Pareciera como si el cantautor agradeciera que le quitaran la mirada escrutadora –mitad aliciente, mitad censura-- de sus compañeros de grupo y se dejara ir sin ningún tipo en letras y ritmos: desencadenado en melodías, sin bozal que le contenga en letras y arreglos. Más que retornar al camino del folk noventero lo que hace el disco es dislocarse en diversos senderos conceptuales, una suerte de elige tu propia aventura musical donde cabe de todo. Como esos estudiantes especialmente brillantes de bachillerato que no saben decidirse entre letras y ciencias porque no quieren perderse nada, Gisbert se va probando en todos los campos desde lo elegantemente electrónico hasta el desmesurado himno dylanita (Les aventures del capità Lluna), un maravilloso tema dedicado a una de las anécdotas de Rafael Azcona, otro inspirado –diríamos-- por un secundario del universo de Cold War junto a una canción irónica con la tuna. El spleen del tren nocturno de vuelta de la Autónoma junto a la bronca que le pega la Torre Mapfre al Hotel Arts.

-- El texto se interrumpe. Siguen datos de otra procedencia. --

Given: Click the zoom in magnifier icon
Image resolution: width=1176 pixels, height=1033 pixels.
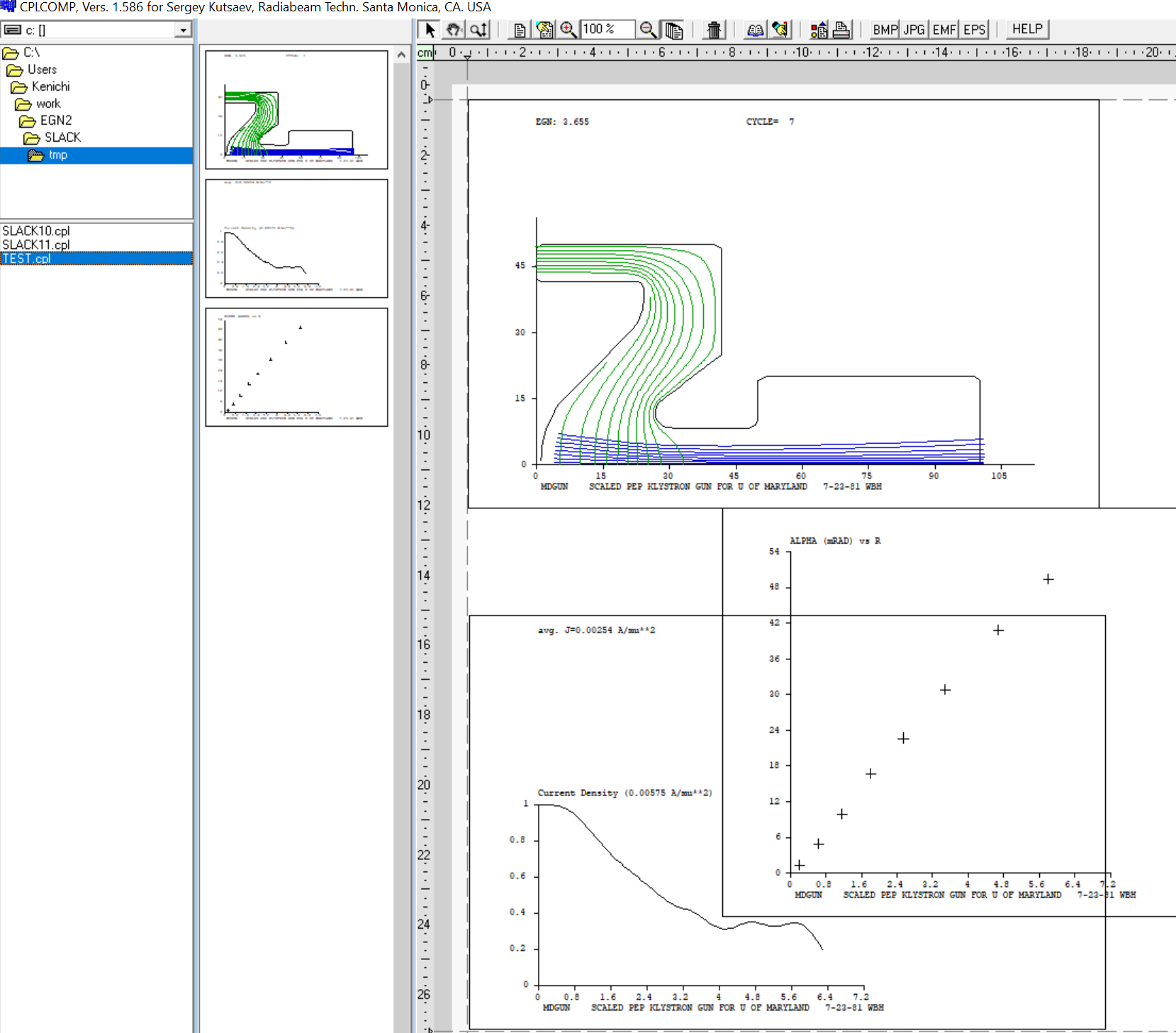Looking at the screenshot, I should coord(568,30).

En fin, cada tema del disco parece un cubo Rubik en el que Gisbert dispone de sus propias normas para resolverlo. Heredero de aquellos escritores del Oulipo que encontraban en los límites autoimpuestos de la creación un acicate para el desarrollo de la propia creatividad. Para cada una se hace acompañar por productores o colaboradores diferentes, creando una suerte de antología extraña de la vida adulta. Un greatest hits sin propiamente dichos. Un pastiche --bien ligado-- que dispara en todas direcciones y acierta.
La fotografía en movimiento del magín hiperestimulado de un cuarentañero barcelonés con sus amores perdidos y recuperados, sus lecturas del morro fino, su cinefilia y sus intereses culturetas. ¿Os suena? Contaba Cohen en aquella canción que pagaba un alquiler diario para vivir en la torre de la canción. Parece que contamos con un nuevo inquilino.